Major League Baseball said Friday that umpires will conduct in-park announcements during the replay reviews this season. The decision was delayed two seasons because of the coronavirus pandemic.
“We discussed the possibility of doing this with the umpires during their most recent CBA negotiation,” MLB executive vice president Morgan Sword said, “and then COVID got in the way our planning. We finally were able this year to give them the appropriate training and get everybody ready for opening day.”
A crew chief will have a wireless microphone and first announce the call being challenged and which team initiated the challenge. After the review, the crew chief will announce the result.
Audio will go over ballpark public-address systems and be made available to broadcasters.
“I think it’s a good idea,” Arizona Diamondbacks manager Torey Lovullo said. “I think the fans deserve that explanation. I played baseball in Japan for a year and I felt like it was awkward at first, when the umpires would go over and explain every ruling, the reason for every ejection, whatever it was, just to let the fans know. But I got used to it and I think the fans appreciated it.”
MLB was the last major pro sport in North America to institute replay when it began late in the 2008 season for home run calls. Video reviews were vastly expanded for the 2014 season.

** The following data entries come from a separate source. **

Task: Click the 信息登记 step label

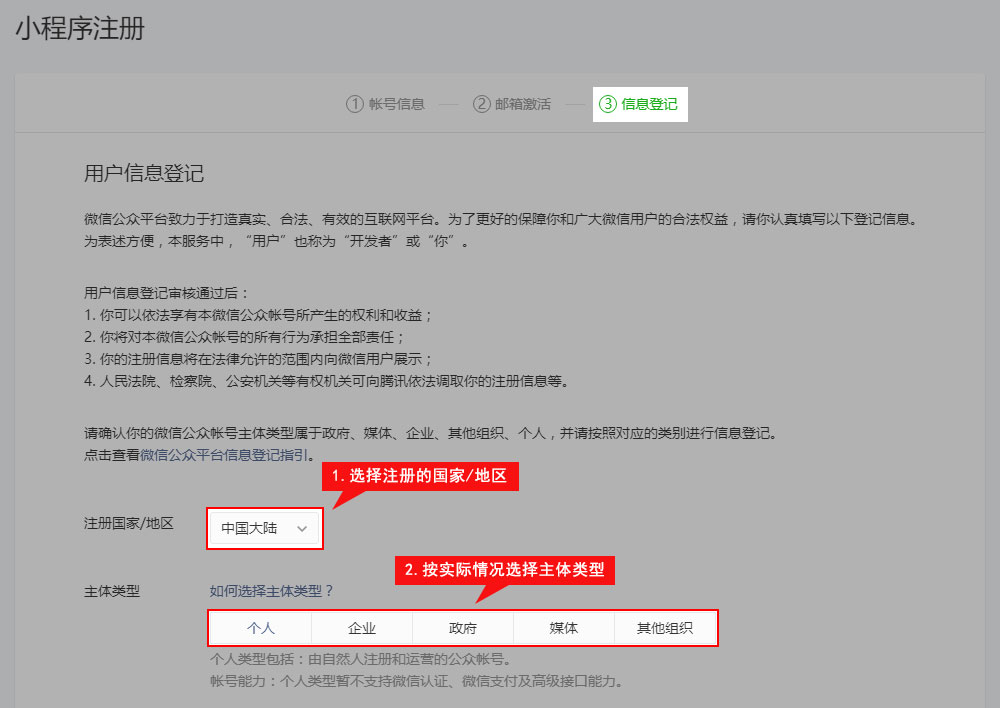Action: 649,104
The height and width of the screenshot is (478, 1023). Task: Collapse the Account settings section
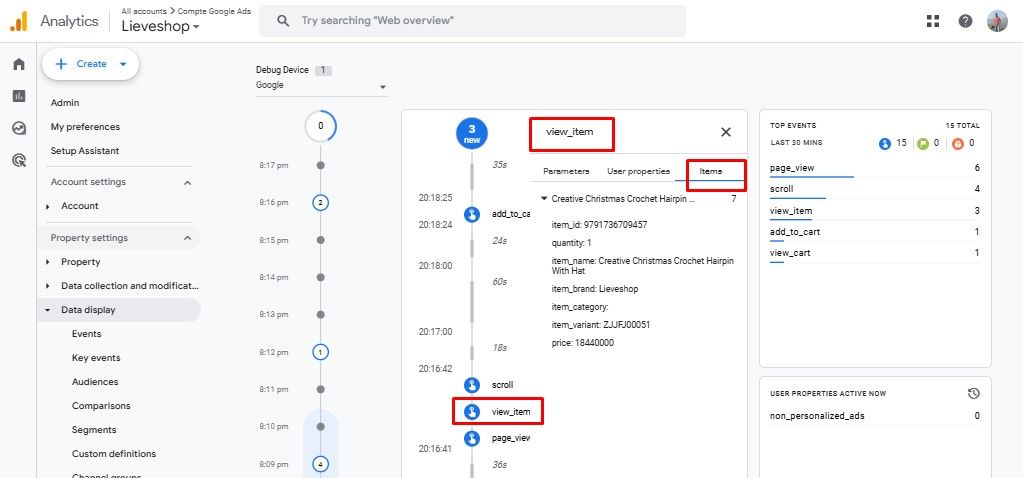[x=187, y=182]
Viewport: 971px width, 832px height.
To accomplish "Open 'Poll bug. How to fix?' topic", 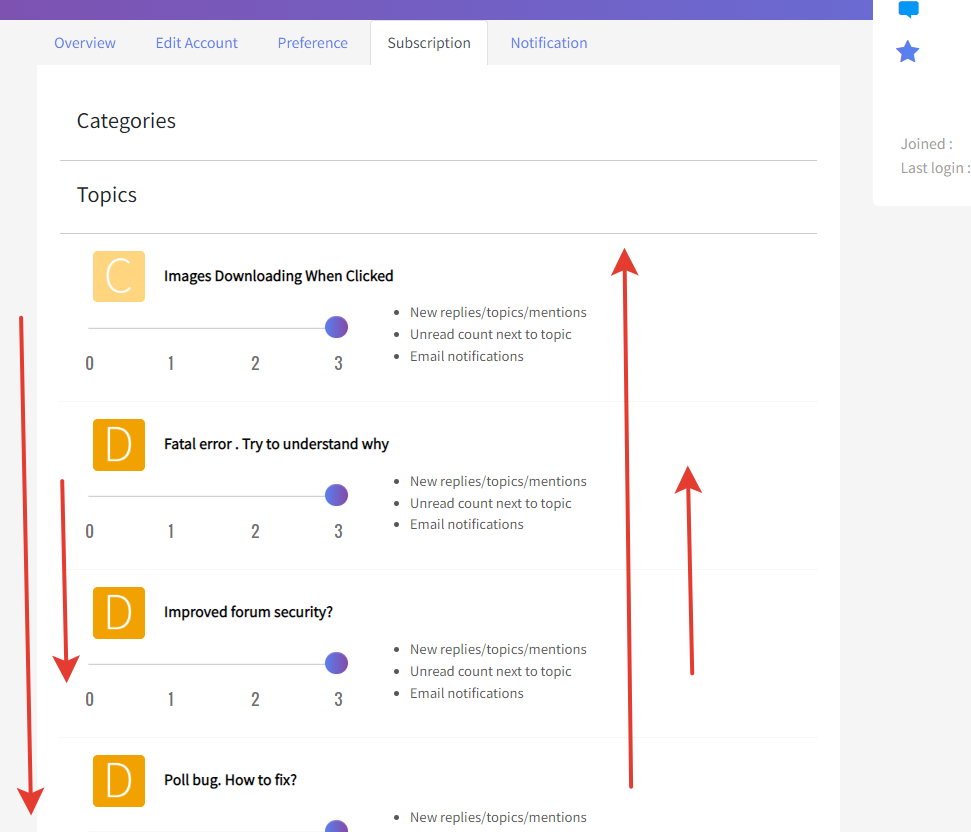I will (x=230, y=780).
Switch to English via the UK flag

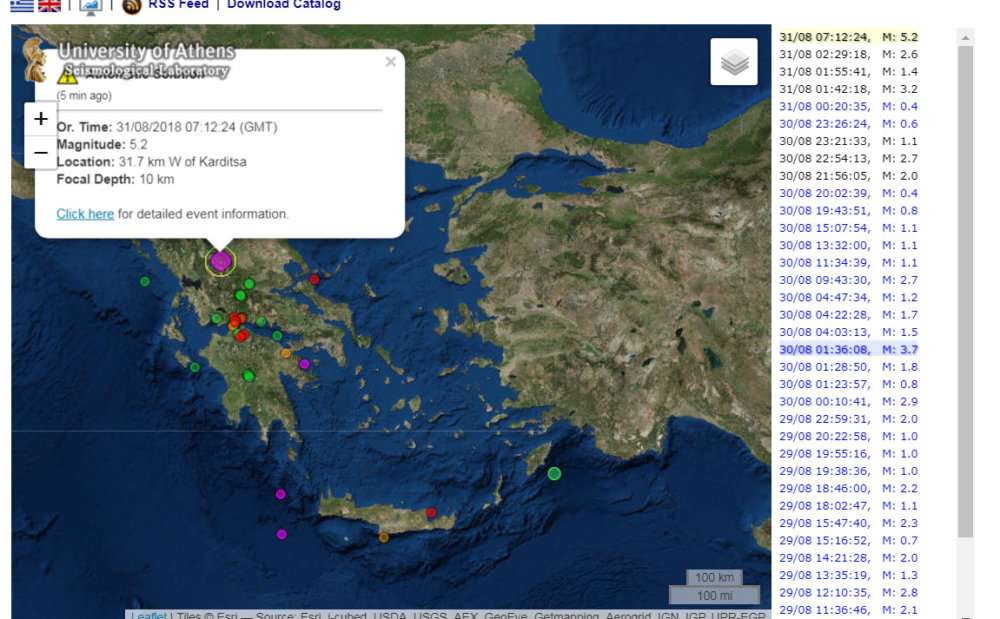click(x=49, y=5)
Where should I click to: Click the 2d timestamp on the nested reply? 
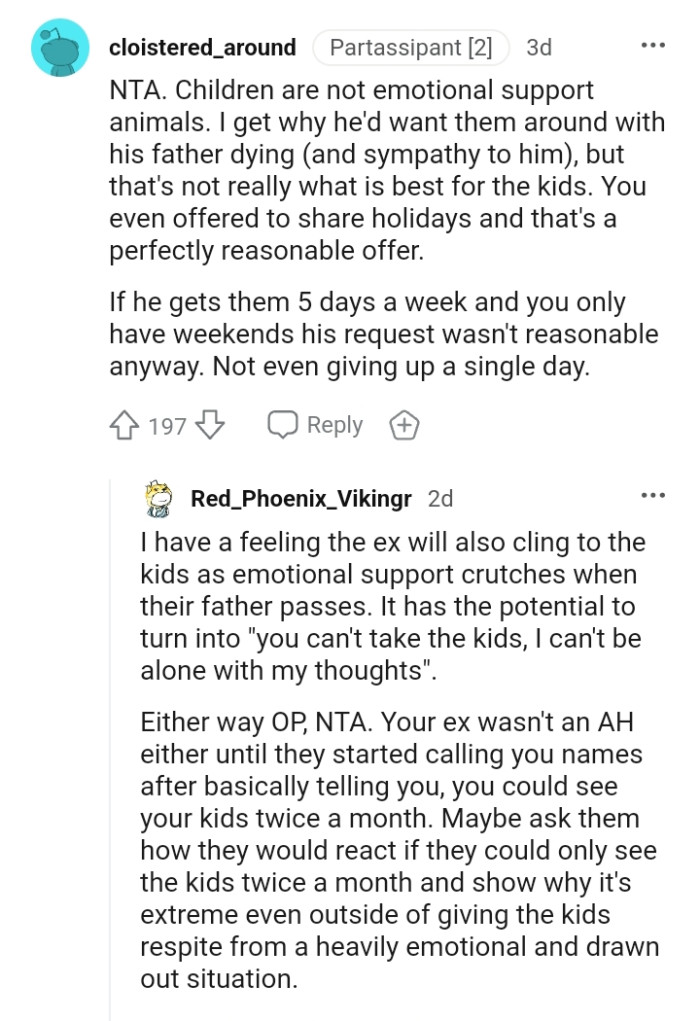442,499
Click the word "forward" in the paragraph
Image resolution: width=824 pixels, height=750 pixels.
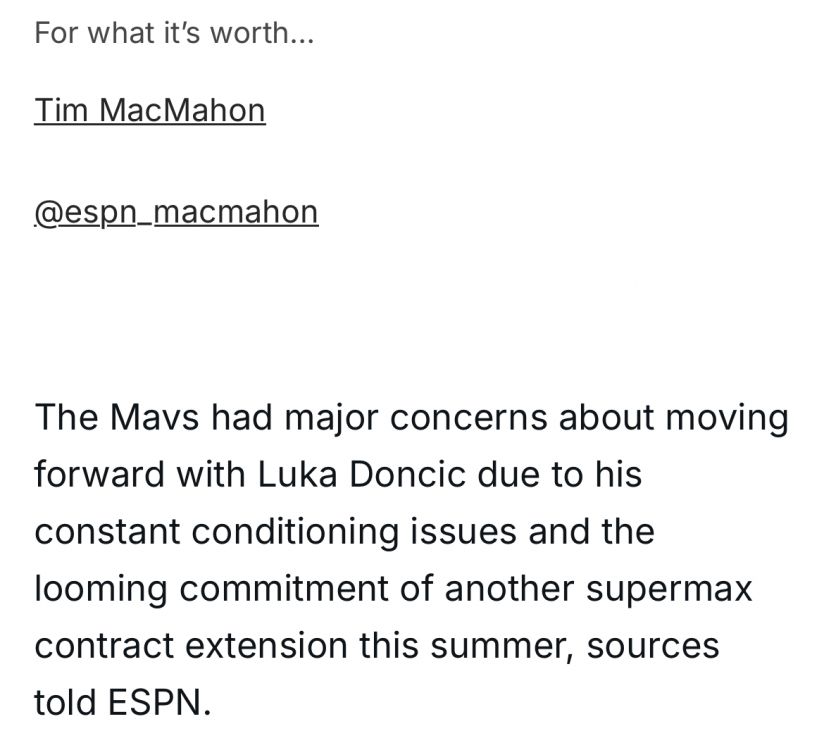click(x=99, y=474)
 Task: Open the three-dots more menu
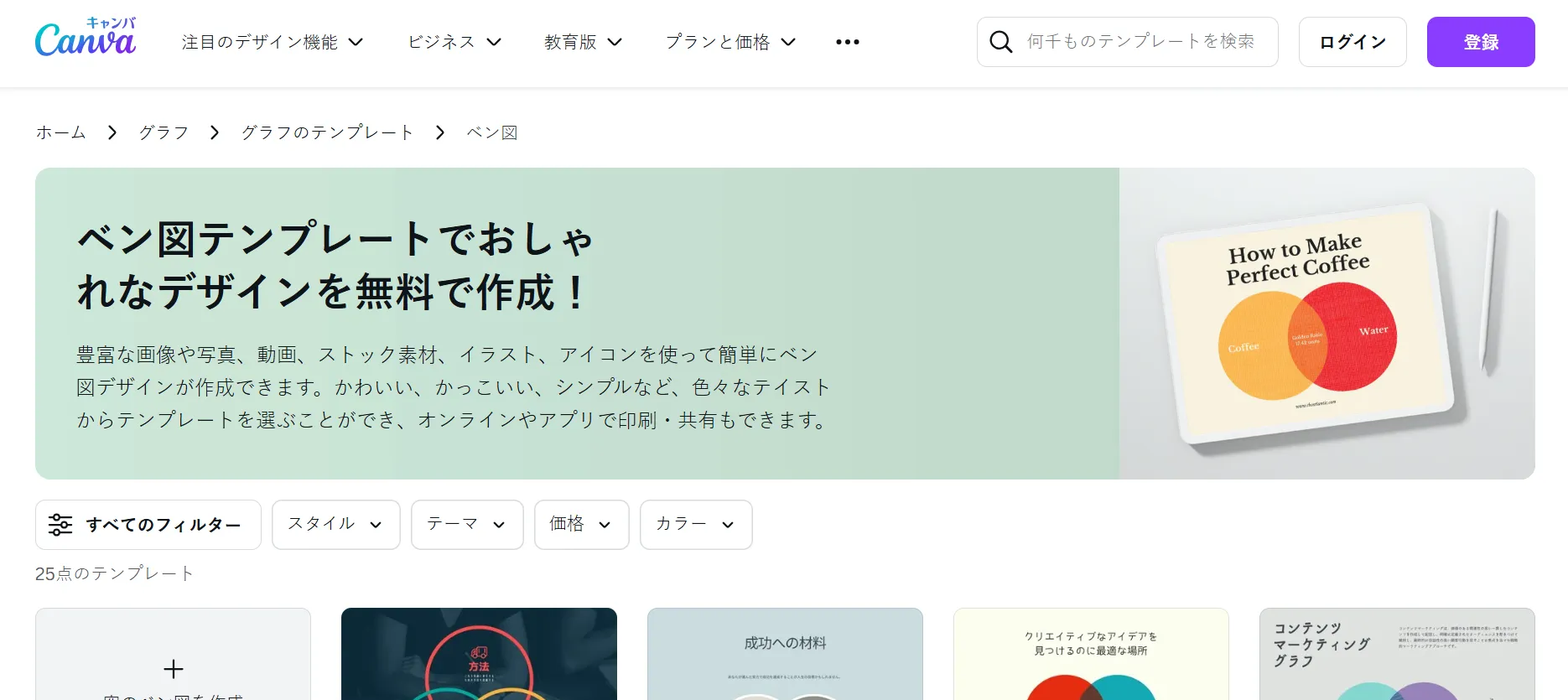coord(848,42)
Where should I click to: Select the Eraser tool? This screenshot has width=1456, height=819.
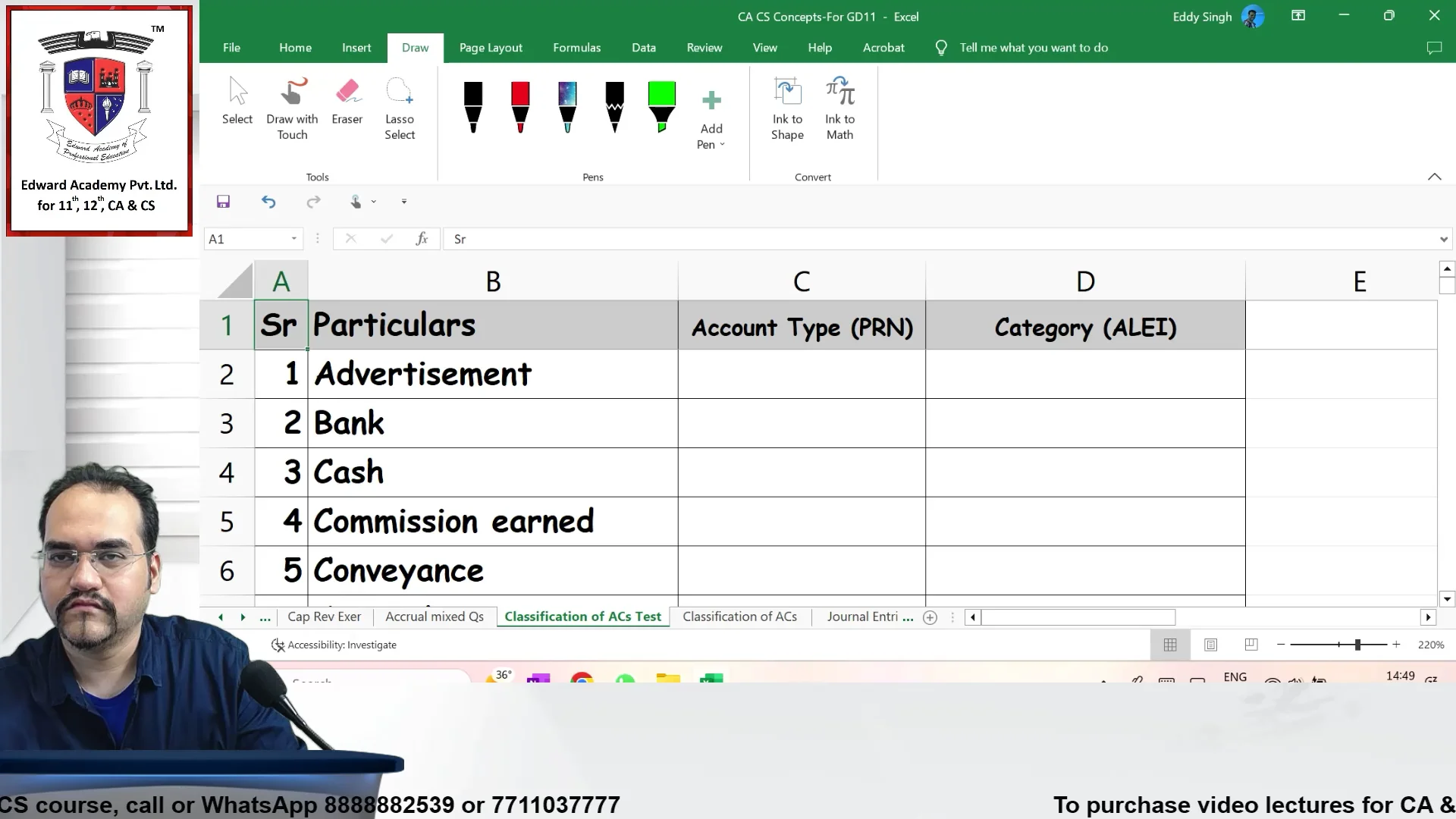347,106
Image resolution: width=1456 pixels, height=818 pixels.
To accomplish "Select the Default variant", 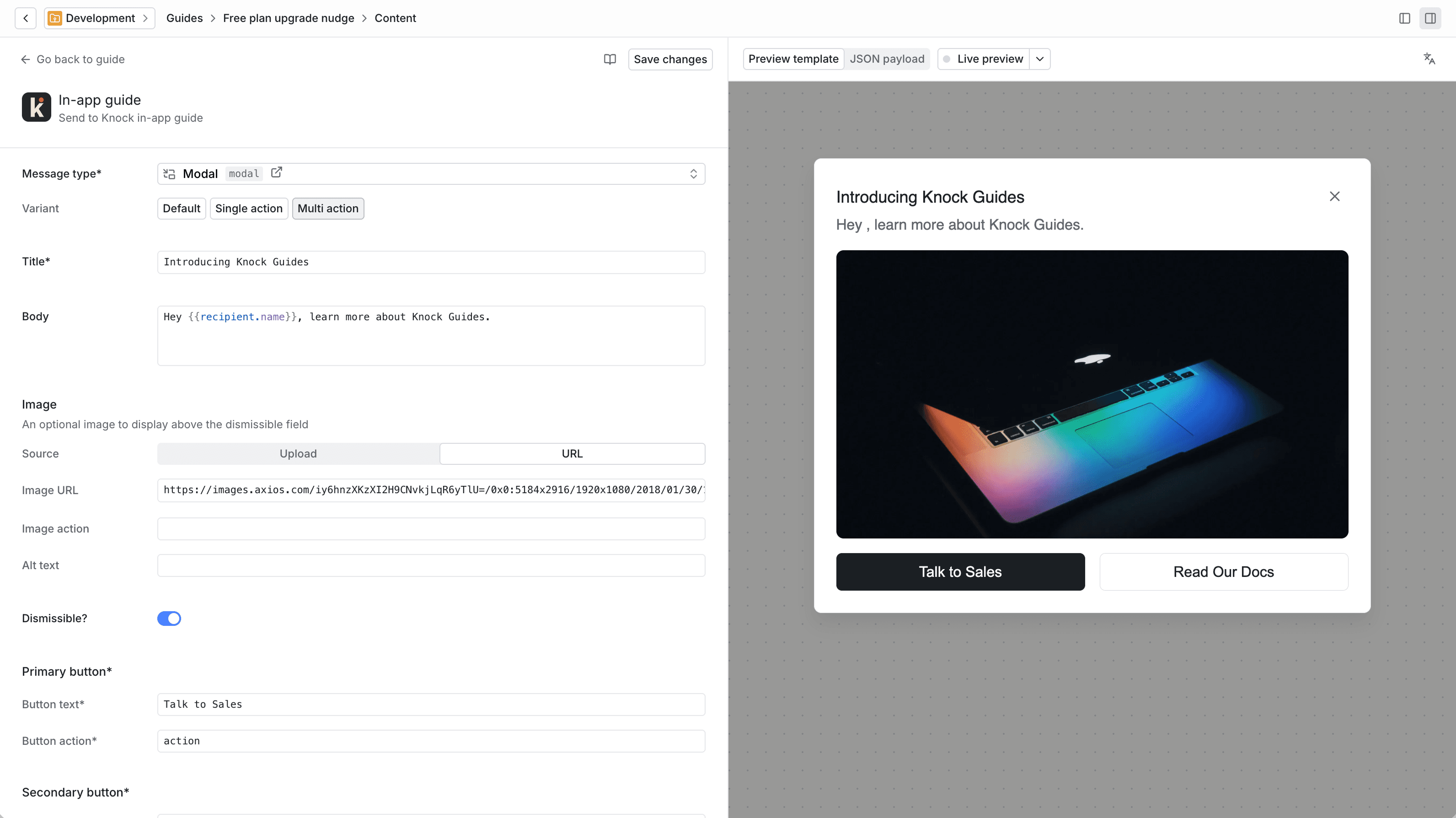I will coord(182,209).
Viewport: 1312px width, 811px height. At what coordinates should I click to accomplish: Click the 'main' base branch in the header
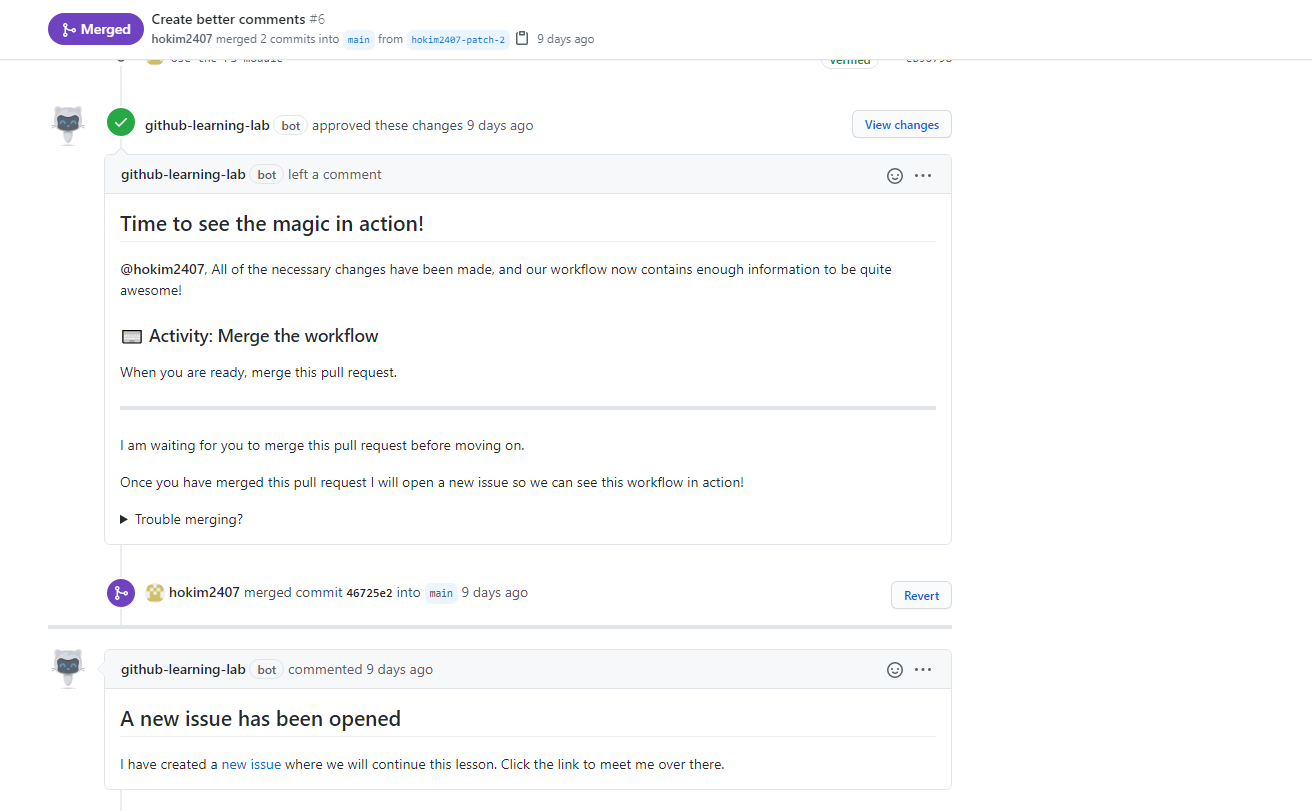click(358, 40)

Until now, umpires had revealed their decisions such as safe and out with hand signals.
Of 1,305 calls challenged by clubs last year, 655 calls were overturned (50.2%), 221 were confirmed (16.9%) and 429 were allowed to stand (32.9%) when there was insufficient evidence to overturn or confirm. There were 159 additional crew chief reviews initiated by an umpire.
NFL referees were given wireless microphones in 1975 to explain penalty decisions. The NFL had an initial replay system from 1986-91, abandoned it, then reinstalled it for the 1999 season. The NHL added a replay system in 1991 and the NBA in 2002.